Prens babalarına sarılan kızların gözü yaşlı, kalpleri kırgındı. Onların bu halini gören anneleri ise her ne kadar dirayetli görünmeye çalışırsa çalışsın hüznünü gizleyemiyor o da kızlarıyla birlikte ağlıyordu.
" Yavrularım. Güzel kızlarım. Dualarım hep sizinle olacak ve şunu sakın unutmayın ki biz hep yanınızdayız. Orada da halanız, teyzeniz var. İnanın hiç yabancılık çekmeyeceksiniz. Hem bol bol yazacağız size. Siz yüreğinizi ferah tutun yeter ki. "
Kızlarını göğsüne sımsıkı bastırmış yavrularının ipek saçlarını okşamaktaydı Feride Hatun. Bunun yanı sıra veda için sırada bekleyen abiler Janhot ve Ali de kardeşlerine sarılıp ağlamakta bir yandan da kardeşlerine teselliler vermekteydiler. Fakat ortada bir hakikat vardı. Asilzade olmanın getireceği şans bu kez Çerkeslerin yüzünü güldürebilirdi. Hal böyleyken dayanmak icap ederdi. Dayanmak ve en nihayetinde de güce ulaşmak gerekirdi. Hansuret bunu çoktan aklına kazımıştı bile. Gayrı soyluluğunu kullanacak ve zinhar kendini ezdirmeyecek, güçlenecekti.
***
Çerkes soylusu Hansuret Bikeç!
Osmanoğlu'nun bana verdiği isimle Hatice Mahfiruz Sultan !

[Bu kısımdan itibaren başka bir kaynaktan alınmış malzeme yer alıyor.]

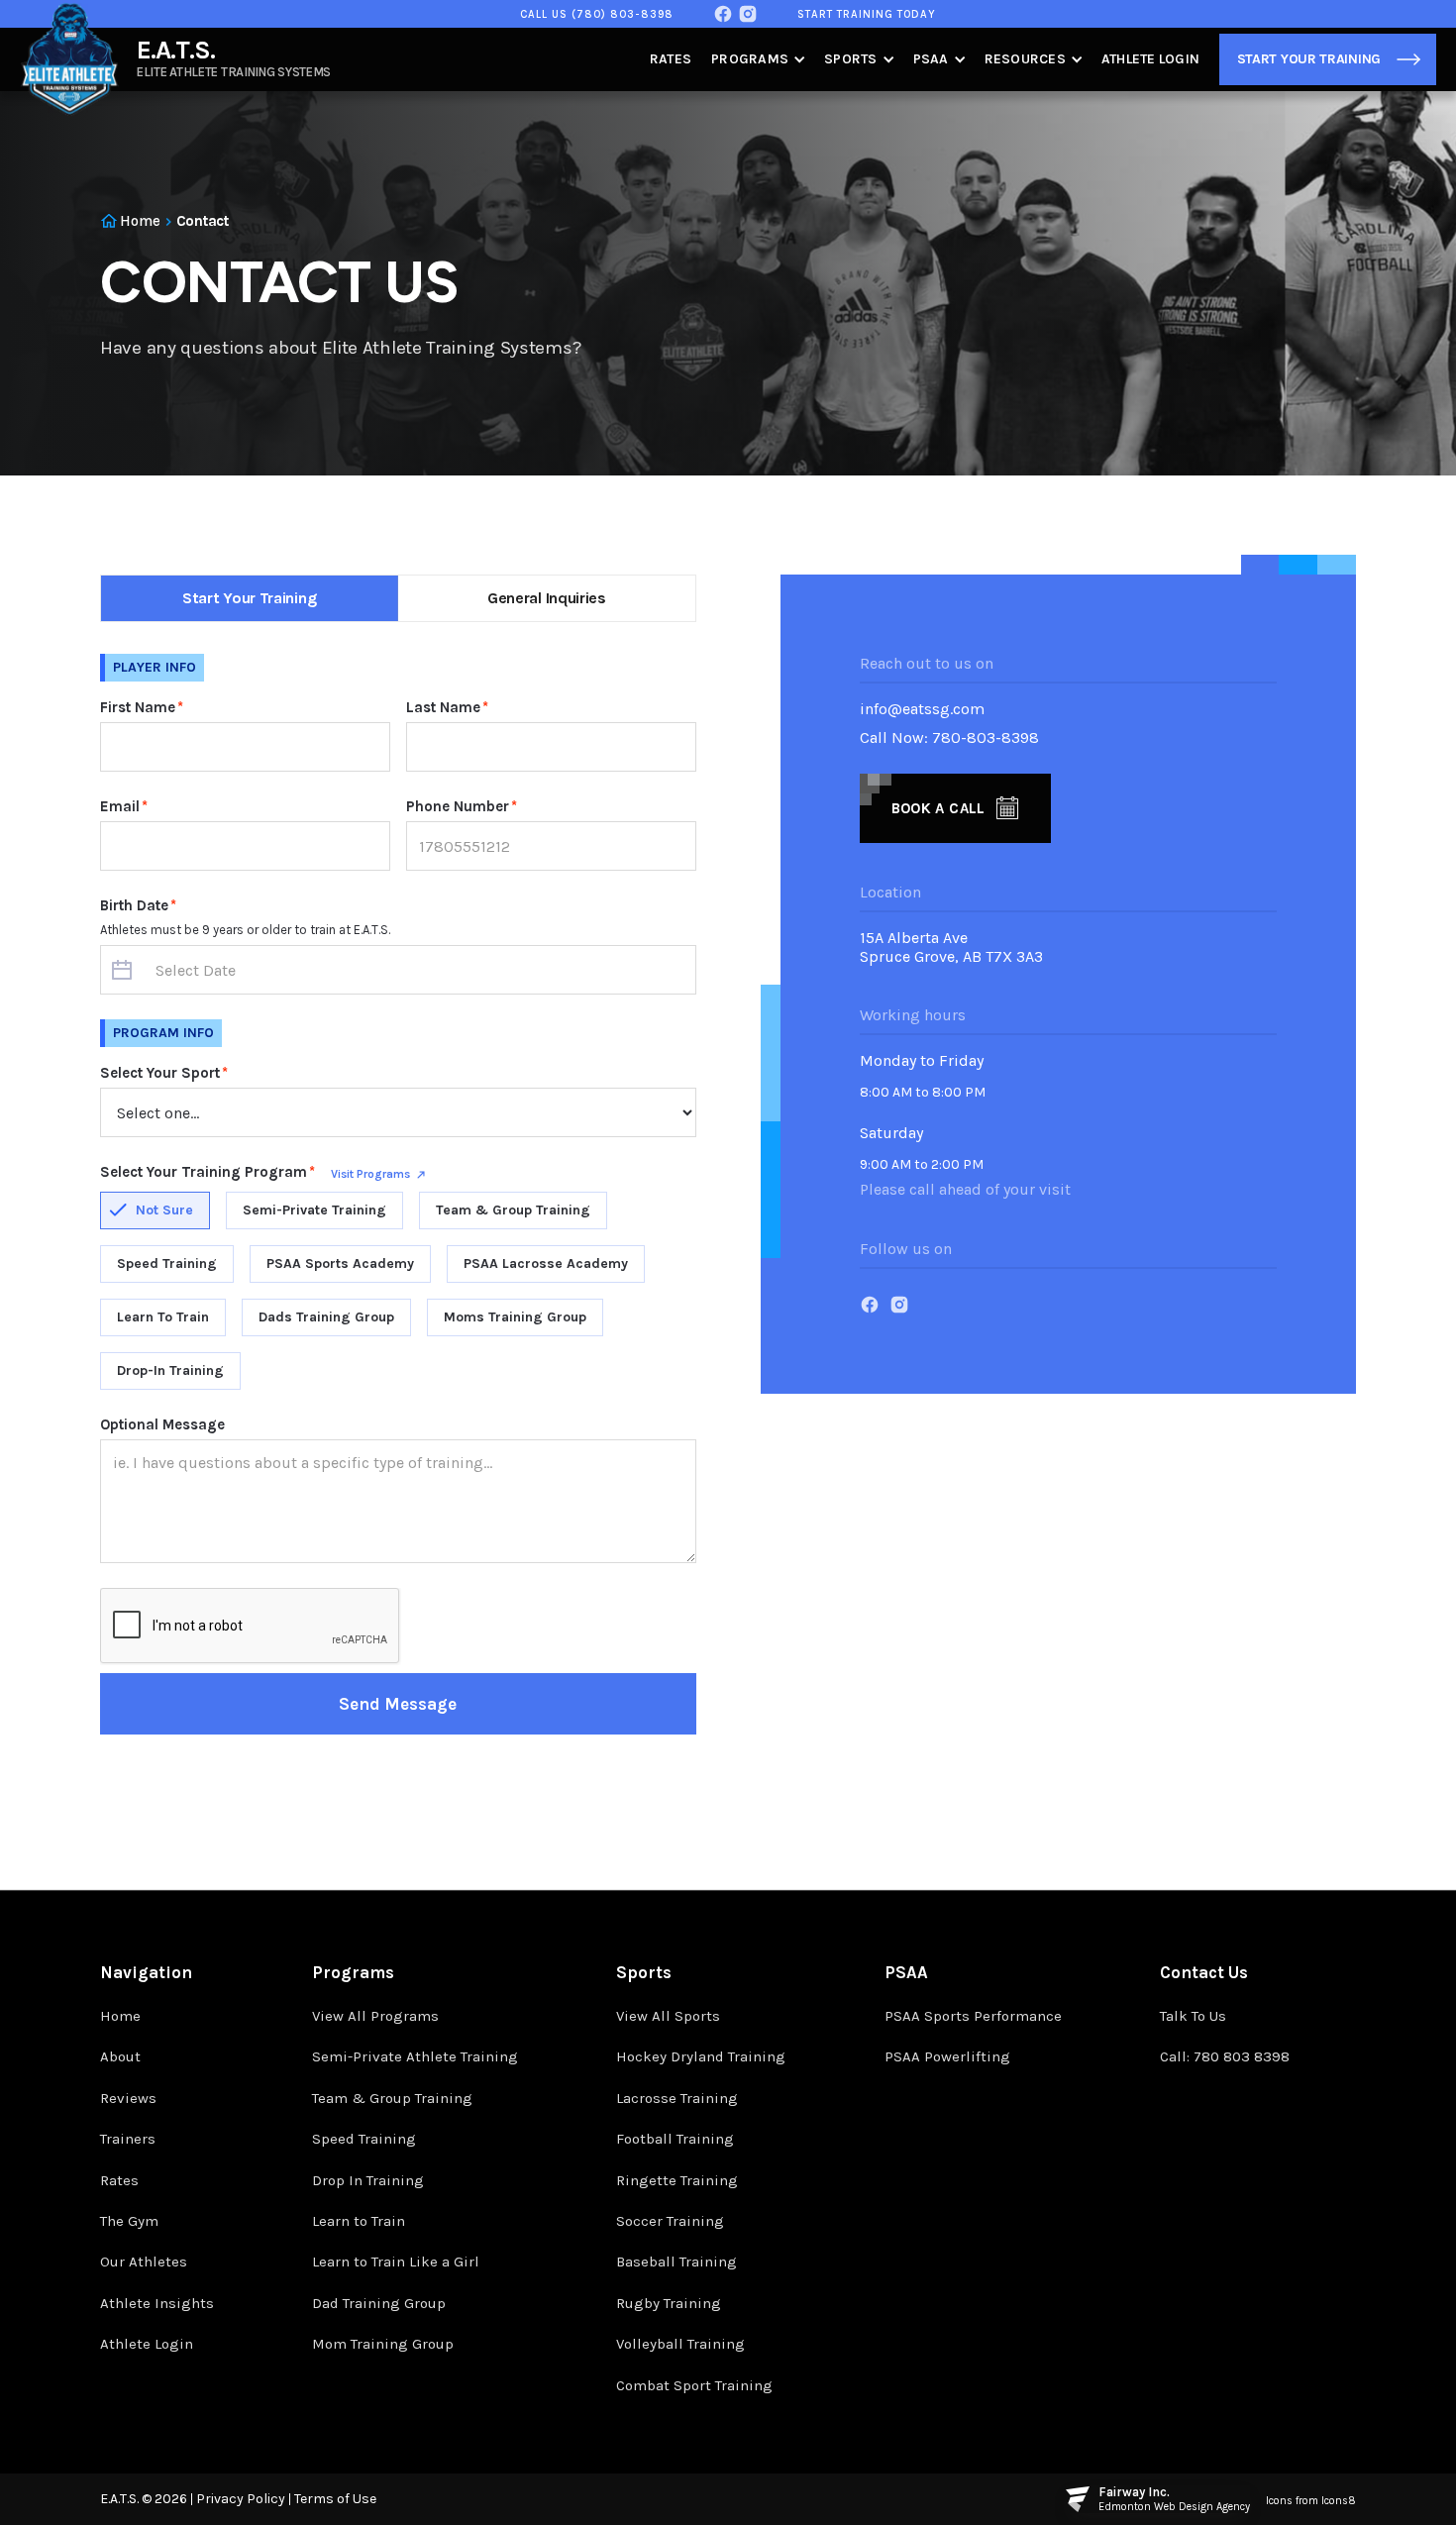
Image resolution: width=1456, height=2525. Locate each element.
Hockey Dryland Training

Şüphem yok, adımı işitmişsinizdir. Lakin namım için bunu dile getirmeye cesaret edemiyorum. Öyle ya maziye dönüp baktığınızda ilk kimi bulursunuz ? Hele ki Osmanlı hele ki de haremse baktığınız yer...
Hürrem Sultan, dediğinizi duyar gibiyim. Yahut validelerden Afife Nurbanu ya da Safiye... Kösem mi yoksa ? Kösem... Tazecikken yeşeren dallarımı kıran, çiçeklerimi solduran, beni kederlere salan o Rum Hatun mu ?
...
Kızmayın bana. Kadınlığımı da onunla karşılaştırayım demeyin sakın. Ah, bilmediğiniz o kadar çok şey var ki...
Lakin size anlatacağım bu masalsı yolda beni tanıyacak ve inanın siz de bana hak vereceksiniz.
1590 senesinin ayaza çalan bir sonbahar gününde hışırtısı insanın ta içine işleyen uzun mu uzun selvi ve kayın ağaçlarının berisinde babam Prens Alkas Çerkassky'nin sarayında açtım gözlerimi. Adıma 'Hansuret' diyen ailem daha o gün ne kutlu bir evlat olacağımı anlamış ve beni bağırlarına basmışlardı.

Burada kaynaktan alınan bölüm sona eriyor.